South by Southwest may be best known for its movie screenings, raucous parties with live music and panels on tech topics. Still, plenty of journalists also attend the popular Austin-based conference, both to cover the festivities and compare strategies with one another.
Many of the journalism sessions were scheduled simultaneously, sometimes several blocks from each other, so it would be impossible to soak up everything. However, here are some highlights from the speakers I did get to hear.
Judd Legum, founding editor-in-chief of ThinkProgress
In a panel on the challenges of monetizing digital media, Legum shared how and why his organization launched a membership program last November. “The future is having direct relationships with readers,” he said, adding that “people [are] getting used to the idea that they need to support media directly.”
He predicts that membership revenue will be fairly close to ad revenue this year. While membership starts at $5 a month, some members have opted to pay as much as $1,000 a month.
“People are willing to pay,” Legum said.
Sara Just, executive producer for PBS NewsHour
In a session on the future of media, Just shared how her program (which has a sizable but graying audience but with an average of 67) is adapting its approach to attract younger viewers on social media. The video series “Brief but Spectacular” started on Facebook but proved so popular it’s now available on PBS’ own website too.
Just described the format as “profiles of interesting people told in a fresh and social media friendly way.” Interestingly, the video segments that went the most viral were not celebrity profiles but instead focused on lesser-known people with interesting stories. While Facebook videos have proven successful for the program, “news organizations shouldn’t count on any of these platforms to be a reliable platform forever,” Just said of social media.

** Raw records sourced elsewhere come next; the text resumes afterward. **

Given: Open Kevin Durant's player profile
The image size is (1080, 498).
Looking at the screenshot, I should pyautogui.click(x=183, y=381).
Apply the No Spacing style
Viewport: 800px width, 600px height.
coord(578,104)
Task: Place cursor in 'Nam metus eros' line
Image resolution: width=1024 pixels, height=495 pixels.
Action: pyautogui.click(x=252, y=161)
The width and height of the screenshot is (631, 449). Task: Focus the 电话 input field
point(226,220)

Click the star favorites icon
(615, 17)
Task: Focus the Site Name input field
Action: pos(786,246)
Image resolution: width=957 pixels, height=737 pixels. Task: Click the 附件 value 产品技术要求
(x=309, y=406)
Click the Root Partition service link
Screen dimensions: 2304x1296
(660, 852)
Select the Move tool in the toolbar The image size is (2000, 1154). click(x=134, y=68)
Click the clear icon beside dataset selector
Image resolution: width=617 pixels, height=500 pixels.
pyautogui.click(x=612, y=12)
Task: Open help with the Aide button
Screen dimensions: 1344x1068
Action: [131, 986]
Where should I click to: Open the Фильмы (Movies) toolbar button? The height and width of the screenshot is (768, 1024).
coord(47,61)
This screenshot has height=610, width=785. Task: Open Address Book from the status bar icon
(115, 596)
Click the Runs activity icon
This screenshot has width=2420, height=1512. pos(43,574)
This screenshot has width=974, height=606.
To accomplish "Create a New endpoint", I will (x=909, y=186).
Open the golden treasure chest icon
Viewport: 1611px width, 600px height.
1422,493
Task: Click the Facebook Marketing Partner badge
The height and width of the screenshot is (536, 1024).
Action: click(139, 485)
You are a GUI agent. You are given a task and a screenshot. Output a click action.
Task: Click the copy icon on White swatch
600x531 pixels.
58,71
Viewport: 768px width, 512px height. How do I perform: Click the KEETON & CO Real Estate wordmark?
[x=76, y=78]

Dave Merrell, lead product manager at The Washington Post
In a session on storytelling for voice-activated user interfaces like Amazon’s Alexa, Merrell shared what the Post has learned about this format.
“Everyone wants a personalized experience but that’s not creepy,” he said. He added that people interact with Alexa in different ways, so it’s “important to script everything out and have someone read back responses.”
One thing the Post won’t do again: Build a skill on Alexa to tell Olympics results. “Very few people would want to use this skill,” Merrell explained. However, news quizzes ala NPR’s “Wait, Wait, Don’t Tell Me” are among the Post’s most sticky pieces of content.
Saigon Govender, product/tech leader on Amazon’s Alexa team
Govender spoke on the same panel as Merrell and explained how news publishing on Alexa has evolved from three publishers when Alexa first launched in 2014 to more than five thousand today from national publication to hyper-local ones.
“We switched to a model where they enabled self-serve for publishers,” he explained. Govender said the length of audio stories can vary depending on the preference of the user. But “if you have the resources for recorded audio, that tests better with Amazon customers,” he added.
Emily Withrow, editor of the Quartz Bot Studio
Speaking on a panel alongside Merrell, Withrow said, “we love the idea of having individual people being able to craft [their] own path within stories. News has been stuck in a one-size-fits-all problem. The story has to speak to all readers. Interactive spaces can deliver a story custom for you.”
Quartz users a chatbot platform called Dexter to push content to Alexa and other platforms. Giving the listener too many choices or too much agency can muddy the storytelling, according to Withrow, so she suggests modeling stories after a “call and response or oral tradition to involve listener.” She said Quartz also draws inspiration from older radio programs “where people would sit around and listen as a communal experience.”